Assigned task: Every entry below is to be copied word for word, with its pictures removed.

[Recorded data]
_____

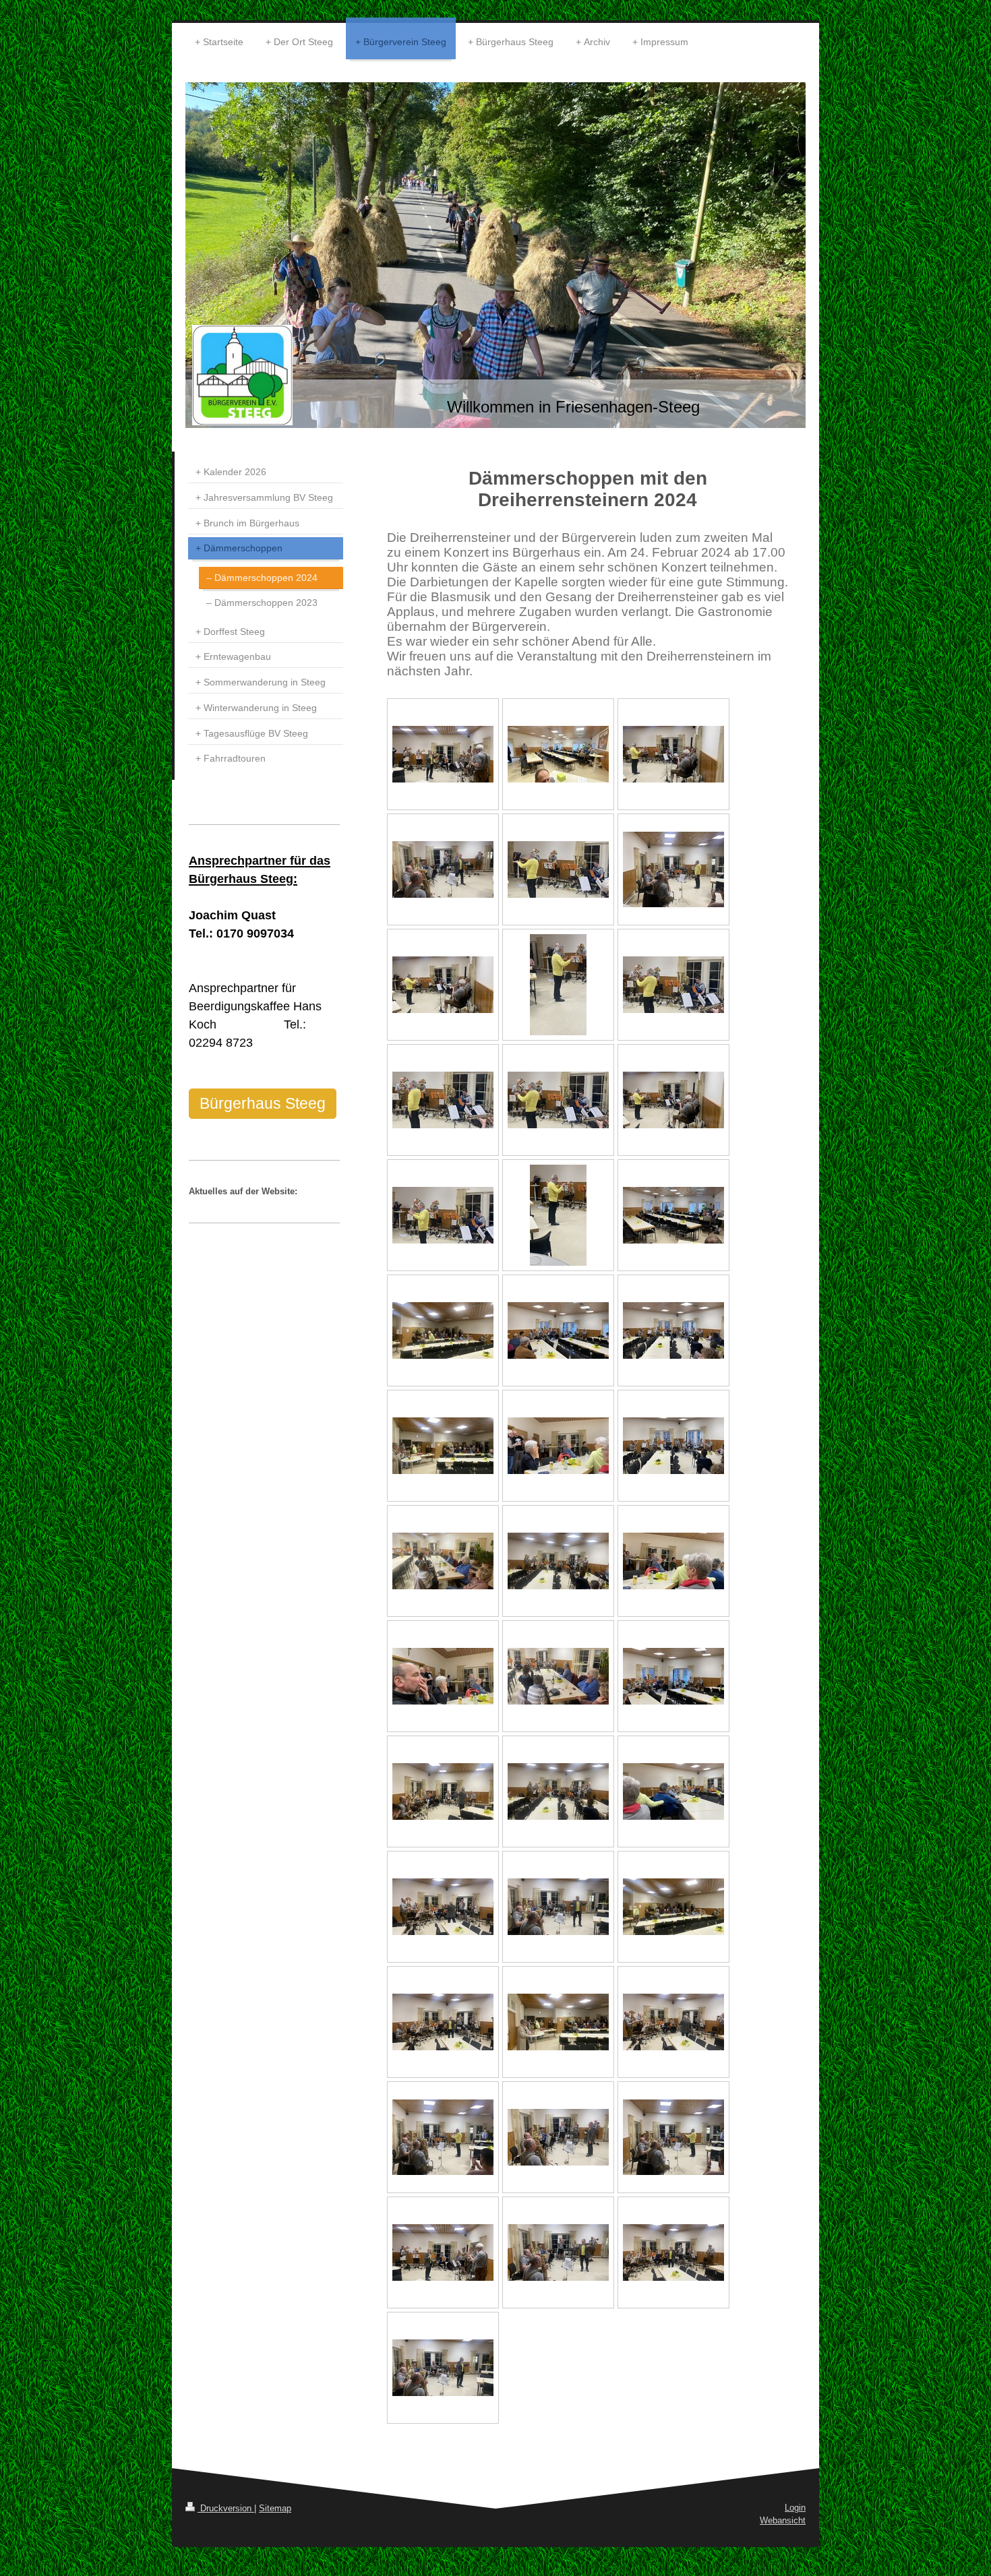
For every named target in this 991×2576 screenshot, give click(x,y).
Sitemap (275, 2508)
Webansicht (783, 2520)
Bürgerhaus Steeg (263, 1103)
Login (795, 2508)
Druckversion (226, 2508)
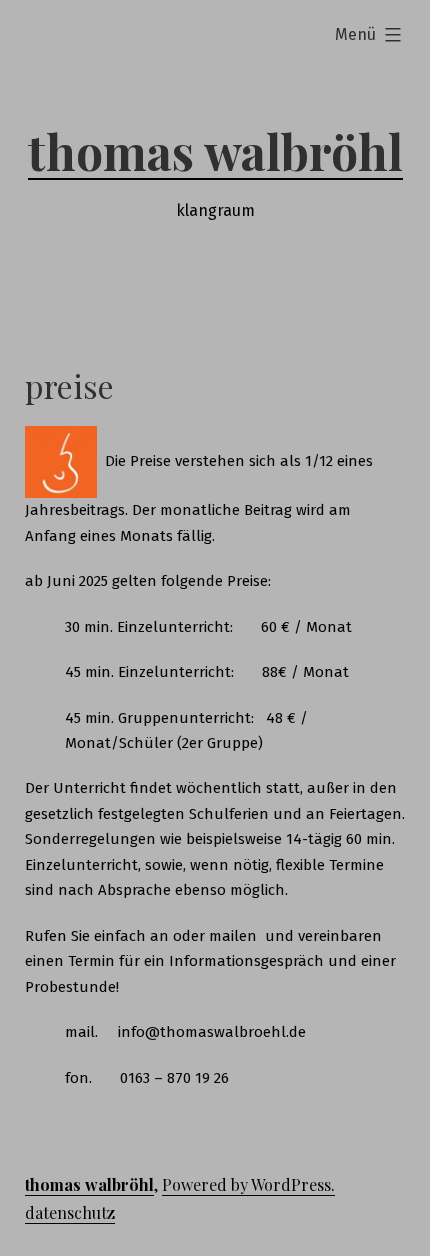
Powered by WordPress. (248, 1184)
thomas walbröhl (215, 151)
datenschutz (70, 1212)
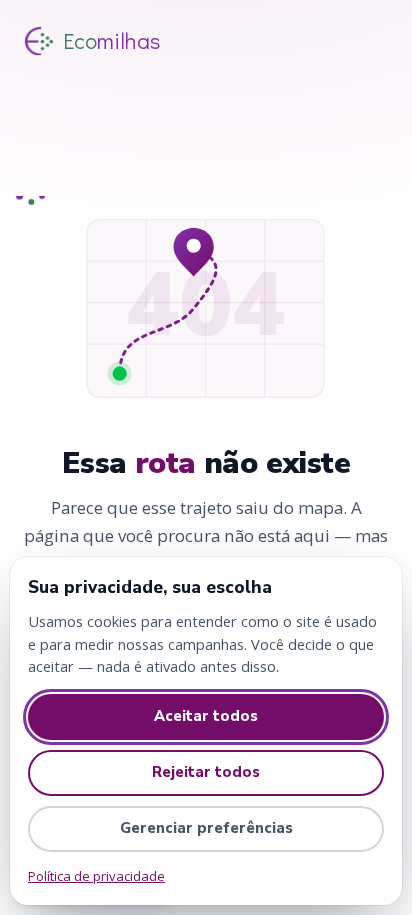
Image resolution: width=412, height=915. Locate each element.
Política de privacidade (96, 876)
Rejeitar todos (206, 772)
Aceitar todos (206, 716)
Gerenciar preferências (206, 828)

_____

Solved exercise:
For every named target in this 991×2576 screenshot, give click(x,y).
Sitemap (275, 2508)
Webansicht (783, 2520)
Bürgerhaus Steeg (263, 1103)
Login (795, 2508)
Druckversion (226, 2508)
Powered by WordPress. (248, 1184)
thomas walbröhl (215, 151)
datenschutz (70, 1212)
Image resolution: width=412, height=915. Locate each element.
Política de privacidade (96, 876)
Rejeitar todos (206, 772)
Aceitar todos (206, 716)
Gerenciar preferências (206, 828)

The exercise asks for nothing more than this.